Но жена знала, к сожалению, что резкость и, даже грубость тона не означала отсутствия чувств, а была дыханием большой стройки и непримиримости позиции, подвергавшейся время от времени пьяным нападкам обозленных, но полезных делу, спецов из контингента опять же спецпереселенцев.

– Давайте, девочки, хозяйничайте, а я харю сполосну, намотался сегодня… запороли сволочи… четвертая штольня… сброда понагнали… – доносился, исполненный мужества и веселого негодования голос коммуниста из кухни сквозь фырканье и звяканье штыря рукомойника.

Сидели хорошо. Честный коммунист увлеченно рассказывал о своем нелегком деле, женщины налегали на икорку и уже оттаявшую лососину.

А настенные часы в футляре (конечно же, Павел Буре) и, конечно же, снятые когда-то со стены квартиры, что была на Петергофском, в том доме, где из окна в незабываемом 1917 выкинули пристава, настенные часы в футляре с неумолимой поспешностью накручивали узорными стрелками час за часом. Вот уж и двенадцать пробило, а муж, и отец, и Любик, но прежде всего коммунист, и, как говорил один очень хороший писатель, «далеко не импотент», рассказывал одну историю смешней другой.

Пятизвездочный был давно выпит, выпита и водка, обозначенная на бутылке мелко «российская», а крупно «ВОДКА», появилась третья – невзрачная просто «ВОДКА», работник итэ-эр расстегнула ворот гимнастерки и стали видны матерчатые плоские пуговицы солдатского белья. Нежная кожа жены коммуниста, предмет ее гордости, порозовела, но выглядела жена очень глупо, потому что совершенно была не в курсе разговора мужа с итээровским работником. Например, не знала людей, упоминаемых в рассказах. Раза два она очень неуместно и неуклюже попыталась встрять с рассказами о детях и жизни в Котласе, но под рыбьими взглядами скучающих слушателей цветы красноречия увядали, а на смену приходил чертополох косноязычия.

Вот и два пробило, а веселой истории о том, как в мае, «упившись вдупель», он бросился в кипящие ледяные воды реки-энергоносителя, конца не было видно.

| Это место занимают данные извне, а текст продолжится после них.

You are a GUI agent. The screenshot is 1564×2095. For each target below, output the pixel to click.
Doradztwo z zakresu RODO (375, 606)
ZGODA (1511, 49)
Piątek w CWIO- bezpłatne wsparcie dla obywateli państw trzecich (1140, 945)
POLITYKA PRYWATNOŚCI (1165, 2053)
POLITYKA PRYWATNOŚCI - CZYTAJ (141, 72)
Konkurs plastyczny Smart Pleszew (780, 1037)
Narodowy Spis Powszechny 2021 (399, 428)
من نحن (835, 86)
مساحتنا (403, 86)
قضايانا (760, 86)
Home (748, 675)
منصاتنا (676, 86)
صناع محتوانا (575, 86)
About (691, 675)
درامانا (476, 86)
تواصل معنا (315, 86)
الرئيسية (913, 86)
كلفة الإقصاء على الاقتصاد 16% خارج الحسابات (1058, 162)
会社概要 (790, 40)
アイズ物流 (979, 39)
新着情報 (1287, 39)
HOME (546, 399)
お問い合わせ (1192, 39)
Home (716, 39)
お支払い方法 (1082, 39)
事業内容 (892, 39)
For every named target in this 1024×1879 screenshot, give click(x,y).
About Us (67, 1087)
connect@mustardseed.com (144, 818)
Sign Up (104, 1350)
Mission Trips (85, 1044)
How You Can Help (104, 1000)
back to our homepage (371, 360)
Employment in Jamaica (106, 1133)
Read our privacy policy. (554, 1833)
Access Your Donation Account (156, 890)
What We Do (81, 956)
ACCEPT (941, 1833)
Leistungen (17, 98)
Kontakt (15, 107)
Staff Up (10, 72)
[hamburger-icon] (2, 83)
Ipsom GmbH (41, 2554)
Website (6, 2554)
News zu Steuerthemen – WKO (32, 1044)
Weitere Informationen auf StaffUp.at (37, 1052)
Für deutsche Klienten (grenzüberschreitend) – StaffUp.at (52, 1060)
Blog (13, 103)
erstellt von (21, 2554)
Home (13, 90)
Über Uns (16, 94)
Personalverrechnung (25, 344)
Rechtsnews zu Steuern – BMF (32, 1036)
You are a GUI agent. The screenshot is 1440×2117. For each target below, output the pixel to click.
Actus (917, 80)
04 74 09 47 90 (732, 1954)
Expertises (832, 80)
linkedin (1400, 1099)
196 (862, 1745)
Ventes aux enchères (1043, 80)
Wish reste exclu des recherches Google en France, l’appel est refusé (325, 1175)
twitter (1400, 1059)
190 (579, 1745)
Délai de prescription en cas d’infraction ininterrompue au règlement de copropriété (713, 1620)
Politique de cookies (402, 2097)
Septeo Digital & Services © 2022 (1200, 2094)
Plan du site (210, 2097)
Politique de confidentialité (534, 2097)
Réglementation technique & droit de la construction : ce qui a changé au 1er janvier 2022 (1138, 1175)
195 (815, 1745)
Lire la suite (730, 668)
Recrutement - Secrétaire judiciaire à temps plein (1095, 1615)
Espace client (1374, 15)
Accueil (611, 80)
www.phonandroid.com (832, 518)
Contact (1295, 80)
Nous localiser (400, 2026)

Жена встала и ушла в спальню.

Разбирая постель, имевшую приметы неистовой страсти коммуниста и отсутствия гигиенических прокладок в местной аптеке, жена обратила внимание на то, что голоса в соседней комнате стихли.

Она подумала, что, видимо, работник итээровской столовой пошла домой, а ожидающий расправы муж допивает в молчании остатки Простой, и еще она подумала, что все же нехорошо было в таком опасном месте, где до зоны пятьсот метров, отпускать ночью женщину без провожатого, даже если на женщине шинель, подпоясанная веревкой, на ногах сапоги, а на теле солдатское белье.

Но когда она открыла дверь, то в свете луча света, вырвавшегося из спальни, увидела горбящуюся спиной мужа и согнутыми коленями итээровки композицию, прикрытую, как памятник в день открытия, тканевым голубым покрывалом. В отличие от памятника композиция равномерно вздымалась, издавая звуки «вдох-выдох».

Женщина закрыла дверь, снова застелила постель и легла поверх покрывала. Несколько раз ее будили возгласы торжествующей плоти, но так как она хорошо их знала, то не пугалась, а засыпала снова с мыслью, что надо хорошо выспаться, потому что завтра – назад в Ленинград, а там хлопот полный рот: контейнер для пианино (пусть в доме звучит классическая музыка), контейнер для стола, раздвигающего на двадцать персон (пусть звучат веселые голоса друзей и гостей), контейнер для книжного шкафа (Феля в последнее время пристрастился к чтению и, по-видимому, от него в будущем можно многого ждать).

Потом ей приснился сон.

Будто нет никакой войны, и они все вместе: Казимир, Феля, она и муж пришли в «Эрмитаж». Почему-то все залы пустынны, посетителей нет; муж подводит их всех к огромному, до потолка, зеркалу и говорит: «Вот так и сфотографируемся на память. Смотрите прямо в зеркало и не моргайте».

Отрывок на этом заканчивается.